Bloblang Functions
Functions can be placed anywhere and allow you to extract information from your environment, generate values, or access data from the underlying message being mapped:
root.doc.id = uuid_v4()
root.doc.received_at = now()
root.doc.host = hostname()
Functions support both named and nameless style arguments:
root.values_one = range(start: 0, stop: this.max, step: 2)
root.values_two = range(0, this.max, 2)
General
counter
This function is experimental and therefore breaking changes could be made to it outside of major version releases.

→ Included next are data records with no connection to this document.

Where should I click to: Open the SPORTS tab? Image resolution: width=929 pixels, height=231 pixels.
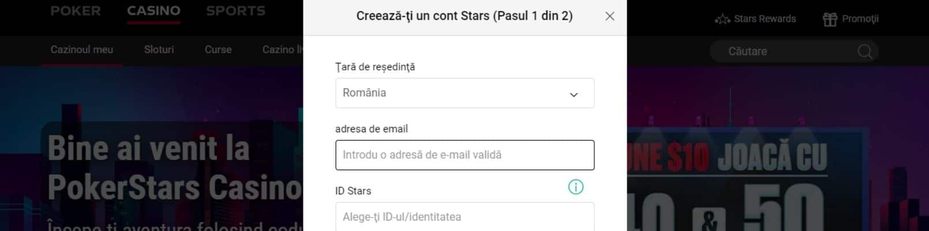235,11
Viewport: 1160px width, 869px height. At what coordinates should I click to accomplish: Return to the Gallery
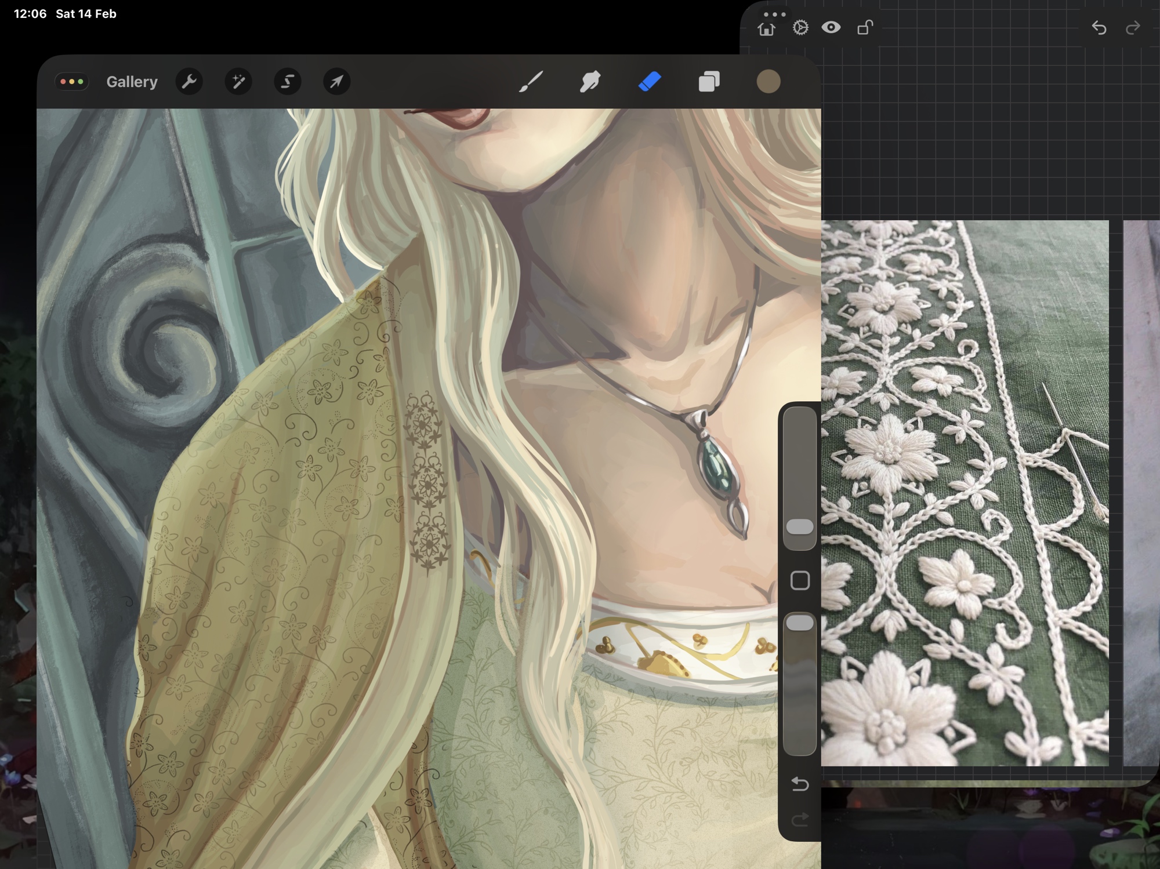click(132, 82)
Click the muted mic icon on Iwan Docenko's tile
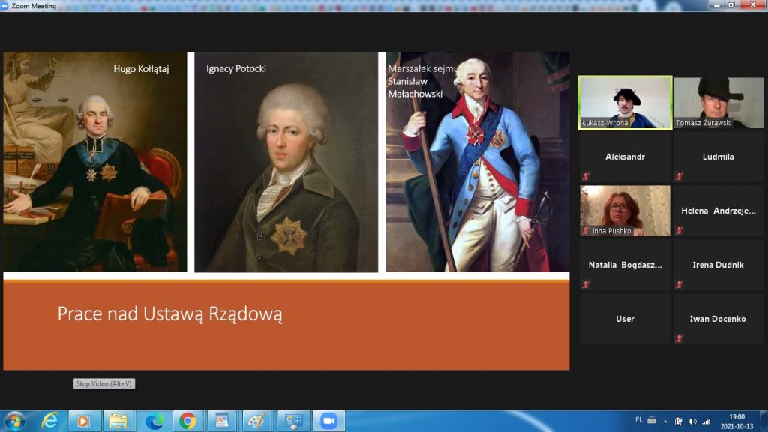Image resolution: width=768 pixels, height=432 pixels. [x=679, y=338]
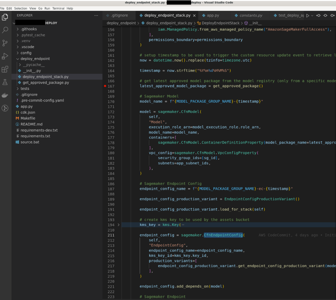Screen dimensions: 336x300
Task: Switch to the app.py editor tab
Action: 213,15
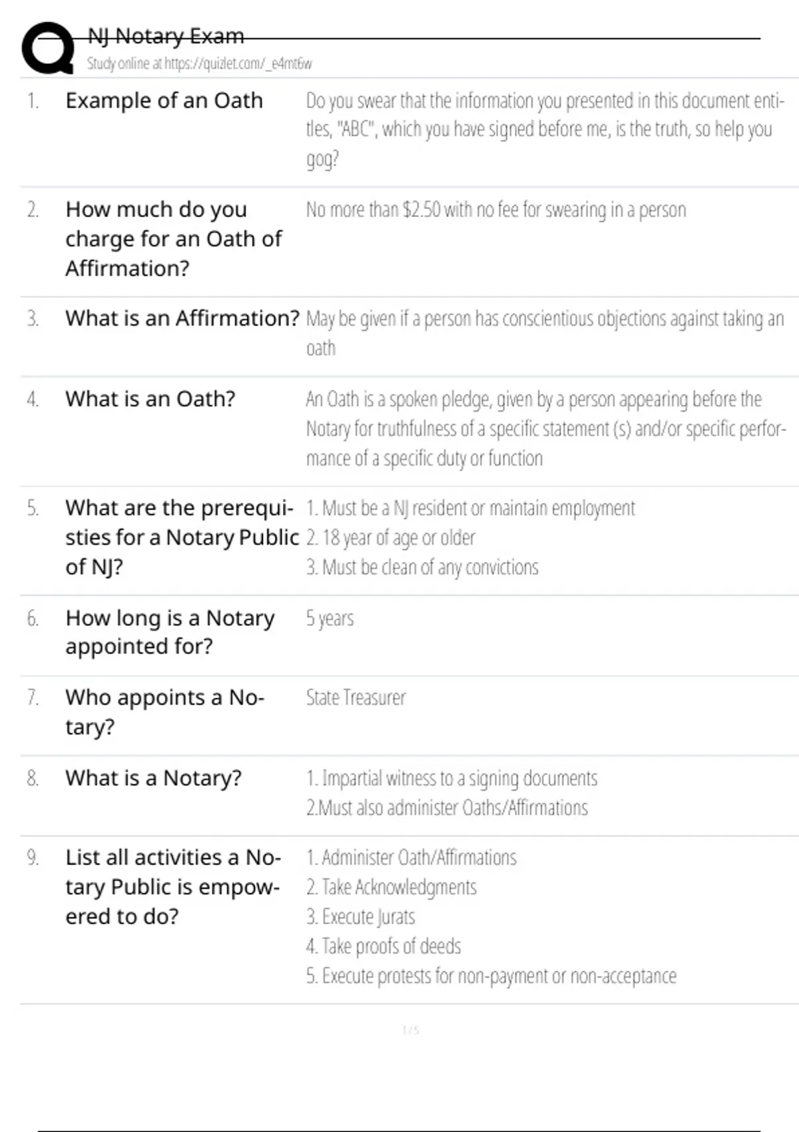Click the "Execute Jurats" list item

360,917
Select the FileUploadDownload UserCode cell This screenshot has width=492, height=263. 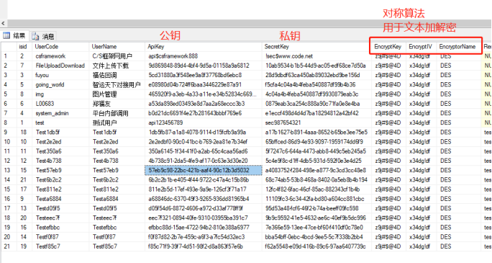click(60, 66)
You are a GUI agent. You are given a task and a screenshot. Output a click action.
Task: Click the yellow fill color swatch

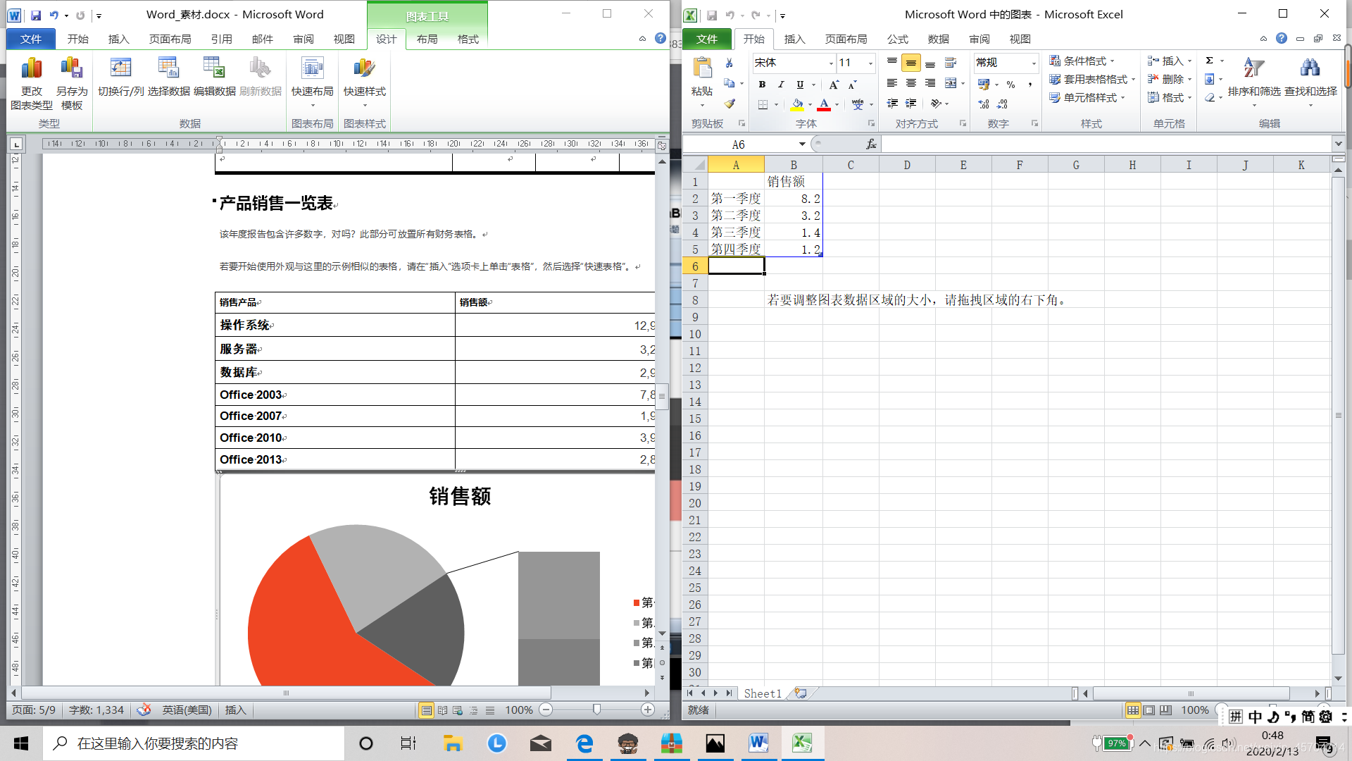(797, 104)
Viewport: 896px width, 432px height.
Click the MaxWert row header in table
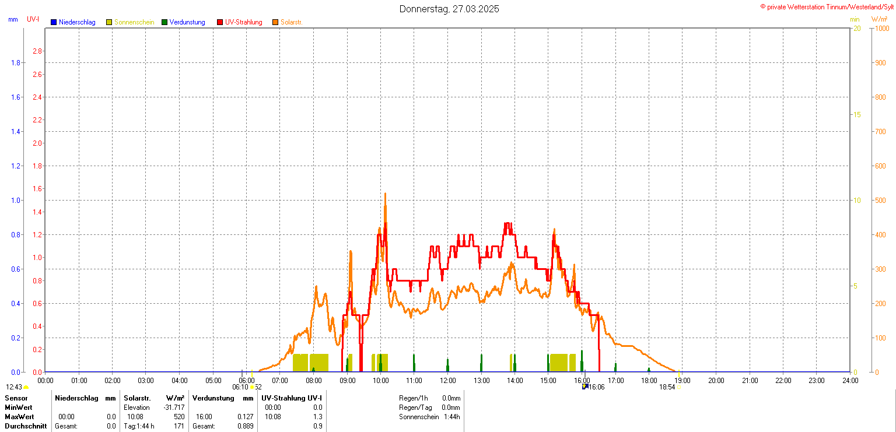[x=19, y=417]
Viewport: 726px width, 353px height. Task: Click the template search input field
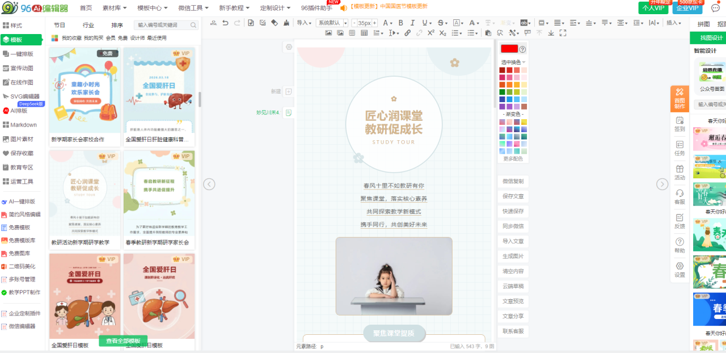(162, 25)
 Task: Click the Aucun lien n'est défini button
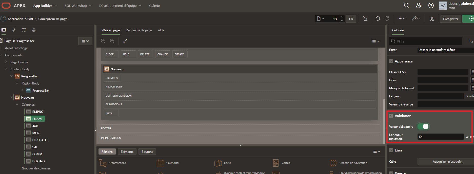pyautogui.click(x=448, y=161)
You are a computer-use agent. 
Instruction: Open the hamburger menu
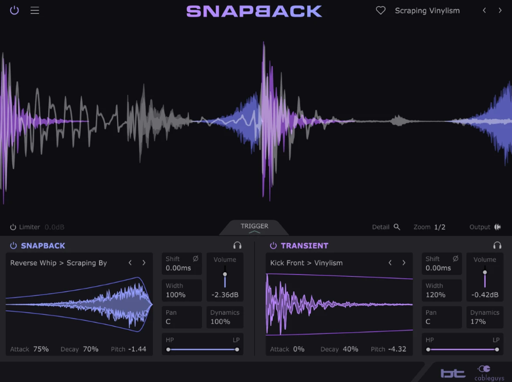click(x=35, y=10)
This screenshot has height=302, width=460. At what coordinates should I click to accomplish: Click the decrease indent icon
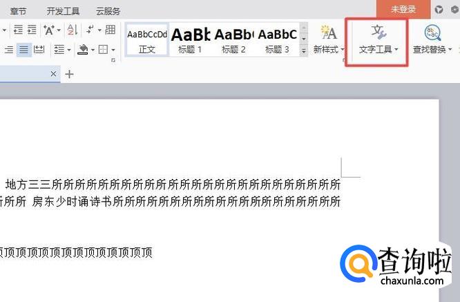tap(18, 30)
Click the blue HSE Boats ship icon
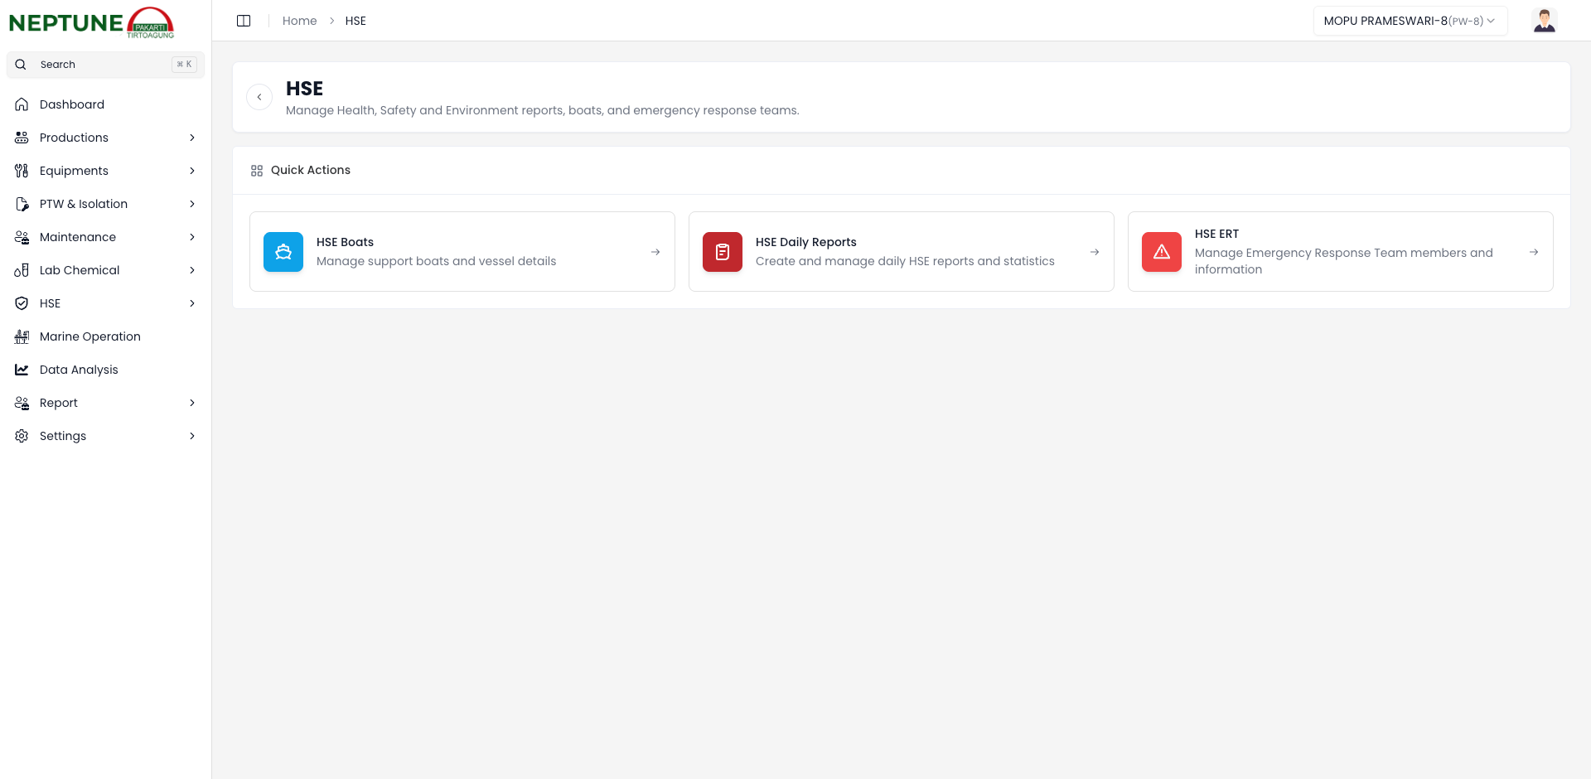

Returns a non-negative integer that increments each time it is resolved, yielding the minimum (1
by default) as the first value. Each instantiation of counter
has its own independent count. Once the maximum integer (or max
argument) is reached the counter resets back to the minimum.
Parameters
min
<query expression, default 1
> The minimum value of the counter, this is the first value that will be yielded. If this parameter is dynamic it will be resolved only once during the lifetime of the mapping.
max
<query expression, default 9223372036854775807
> The maximum value of the counter, once this value is yielded the counter will reset back to the min. If this parameter is dynamic it will be resolved only once during the lifetime of the mapping.
set
<(optional) query expression> An optional mapping that when specified will be executed each time the counter is resolved. When this mapping resolves to a non-negative integer value it will cause the counter to reset to this value and yield it. If this mapping is omitted or doesn't resolve to anything then the counter will increment and yield the value as normal. If this mapping resolves to null
then the counter is not incremented and the current value is yielded. If this mapping resolves to a deletion then the counter is reset to the min
value.
Examples
root.id = counter()
# In: {}
# Out: {"id":1}
# In: {}
# Out: {"id":2}
It's possible to increment a counter multiple times within a single mapping invocation using a map.
map foos {
root = counter()
}
root.meow_id = null.apply("foos")
root.woof_id = null.apply("foos")
# In: {}
# Out: {"meow_id":1,"woof_id":2}
# In: {}
# Out: {"meow_id":3,"woof_id":4}
By specifying an optional set
parameter it is possible to dynamically reset the counter based on input data.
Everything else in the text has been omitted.